Para Jorge Rocchia Ferro, da Balcanes, a Argentina está dando os primeiros passos para o que será sua política de biocombustíveis no futuro. E se diz cético. "Há coisas que não estão claras. Fala-se muito que se pode produzir [etanol] de milho, mas não há projetos. Os únicos, na prática, são de álcool de cana. Há muitos atores, mas sem capacidade produtora para participar da conversão".

De acordo com ele, como a Argentina não produz etanol carburante, seriam necessários altos investimentos para criar plantas desidratadoras. "O que há é muita publicidade e marketing, não há uma realidade concreta. Os produtores querem fazer qualquer produto que seja rentável, mas os engenhos não estão preparados".

Uma fonte da chancelaria brasileira confirma que "a visão é de que o mercado de açúcar poderia ser liberado pensando no álcool". A posição do governo brasileiro é de que o álcool pode ser a plataforma para a liberalização do açúcar e que poderia participar do processo no principal sócio do Mercosul compartilhando tecnologia.

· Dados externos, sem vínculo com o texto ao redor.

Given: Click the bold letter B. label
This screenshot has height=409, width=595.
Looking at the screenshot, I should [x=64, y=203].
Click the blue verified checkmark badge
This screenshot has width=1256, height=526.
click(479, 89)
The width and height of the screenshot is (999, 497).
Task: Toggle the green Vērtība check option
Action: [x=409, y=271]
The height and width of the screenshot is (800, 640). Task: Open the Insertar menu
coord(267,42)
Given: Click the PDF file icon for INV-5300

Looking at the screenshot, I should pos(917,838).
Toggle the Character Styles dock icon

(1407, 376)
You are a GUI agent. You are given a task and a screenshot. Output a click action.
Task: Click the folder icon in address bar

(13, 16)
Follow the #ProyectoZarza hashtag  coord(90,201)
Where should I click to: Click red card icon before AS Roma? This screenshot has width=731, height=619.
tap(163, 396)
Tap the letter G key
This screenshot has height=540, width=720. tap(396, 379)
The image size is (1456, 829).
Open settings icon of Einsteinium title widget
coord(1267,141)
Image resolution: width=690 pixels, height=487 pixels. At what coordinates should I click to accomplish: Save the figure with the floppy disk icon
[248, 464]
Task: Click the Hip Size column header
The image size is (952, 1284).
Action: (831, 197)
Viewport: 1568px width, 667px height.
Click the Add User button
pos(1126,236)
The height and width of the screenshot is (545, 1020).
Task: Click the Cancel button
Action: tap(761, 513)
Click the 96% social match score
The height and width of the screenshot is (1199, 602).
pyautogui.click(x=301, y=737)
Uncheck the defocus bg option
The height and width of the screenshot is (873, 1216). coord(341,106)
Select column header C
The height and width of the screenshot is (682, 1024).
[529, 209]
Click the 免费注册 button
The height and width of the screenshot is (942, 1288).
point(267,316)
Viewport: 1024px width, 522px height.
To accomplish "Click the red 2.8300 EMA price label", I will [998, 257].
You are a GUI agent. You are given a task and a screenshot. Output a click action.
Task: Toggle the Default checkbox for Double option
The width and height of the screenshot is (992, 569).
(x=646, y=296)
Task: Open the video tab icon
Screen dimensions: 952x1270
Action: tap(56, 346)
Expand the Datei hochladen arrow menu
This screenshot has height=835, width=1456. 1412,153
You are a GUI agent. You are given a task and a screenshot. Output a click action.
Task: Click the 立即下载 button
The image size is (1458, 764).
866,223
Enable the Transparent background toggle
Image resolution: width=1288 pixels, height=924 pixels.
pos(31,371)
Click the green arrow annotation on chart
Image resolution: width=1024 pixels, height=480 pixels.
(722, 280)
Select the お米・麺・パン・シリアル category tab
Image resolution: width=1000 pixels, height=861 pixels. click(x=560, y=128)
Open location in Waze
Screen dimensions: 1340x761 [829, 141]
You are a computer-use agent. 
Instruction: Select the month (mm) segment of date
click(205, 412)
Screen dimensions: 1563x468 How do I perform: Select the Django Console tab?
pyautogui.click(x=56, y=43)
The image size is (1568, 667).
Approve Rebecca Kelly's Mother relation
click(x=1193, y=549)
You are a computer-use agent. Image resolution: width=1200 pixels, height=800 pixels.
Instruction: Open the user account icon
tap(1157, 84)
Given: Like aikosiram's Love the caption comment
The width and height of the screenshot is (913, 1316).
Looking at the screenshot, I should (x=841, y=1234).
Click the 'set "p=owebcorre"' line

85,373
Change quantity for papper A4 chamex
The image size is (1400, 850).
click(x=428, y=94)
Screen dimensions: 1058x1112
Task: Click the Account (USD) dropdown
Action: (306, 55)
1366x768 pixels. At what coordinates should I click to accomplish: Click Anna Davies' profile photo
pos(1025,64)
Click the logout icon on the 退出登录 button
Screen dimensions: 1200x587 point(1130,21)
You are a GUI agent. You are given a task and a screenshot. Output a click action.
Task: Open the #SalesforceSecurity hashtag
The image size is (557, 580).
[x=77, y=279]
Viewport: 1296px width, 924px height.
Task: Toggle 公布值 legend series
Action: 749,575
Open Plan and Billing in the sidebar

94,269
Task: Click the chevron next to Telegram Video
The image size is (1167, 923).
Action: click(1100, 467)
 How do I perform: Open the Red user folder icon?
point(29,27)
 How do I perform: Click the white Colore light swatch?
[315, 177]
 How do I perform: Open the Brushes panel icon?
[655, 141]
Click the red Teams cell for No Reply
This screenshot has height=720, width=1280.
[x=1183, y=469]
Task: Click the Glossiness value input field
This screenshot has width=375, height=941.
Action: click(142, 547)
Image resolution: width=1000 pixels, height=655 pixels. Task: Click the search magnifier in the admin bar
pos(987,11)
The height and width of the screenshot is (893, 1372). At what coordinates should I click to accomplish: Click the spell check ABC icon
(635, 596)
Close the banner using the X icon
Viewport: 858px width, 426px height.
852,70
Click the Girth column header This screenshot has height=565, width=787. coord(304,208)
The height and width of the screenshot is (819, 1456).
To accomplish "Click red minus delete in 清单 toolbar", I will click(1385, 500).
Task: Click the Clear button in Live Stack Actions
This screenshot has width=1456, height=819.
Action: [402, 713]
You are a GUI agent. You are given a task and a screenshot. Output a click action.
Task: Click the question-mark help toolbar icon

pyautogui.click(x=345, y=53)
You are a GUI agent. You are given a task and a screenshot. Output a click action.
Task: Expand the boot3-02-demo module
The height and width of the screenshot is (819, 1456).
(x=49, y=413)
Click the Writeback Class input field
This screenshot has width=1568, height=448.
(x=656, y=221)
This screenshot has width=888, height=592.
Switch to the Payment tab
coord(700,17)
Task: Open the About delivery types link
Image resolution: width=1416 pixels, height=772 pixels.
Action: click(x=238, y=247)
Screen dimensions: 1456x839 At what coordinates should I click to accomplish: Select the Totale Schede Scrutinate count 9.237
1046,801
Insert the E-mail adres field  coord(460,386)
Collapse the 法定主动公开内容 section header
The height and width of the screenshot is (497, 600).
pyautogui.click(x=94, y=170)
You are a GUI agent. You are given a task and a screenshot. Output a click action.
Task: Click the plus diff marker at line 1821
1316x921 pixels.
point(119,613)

E completa: "Até agora não se falava nesse assunto porque antes os argentinos não tinham problema com petróleo. Com o crescimento da economia e a possibilidade de faltar petróleo, as empresas que defendiam o fechamento agora acham que podem ganhar competitividade. A mentalidade do setor privado está mudando", diz a fonte, que preferiu não se identificar para não causar problemas com o vizinho. O açúcar é o produto mais protegido do mundo. Há 134 países que produzem, não existe livre comércio e a comercialização normalmente se dá por cotas.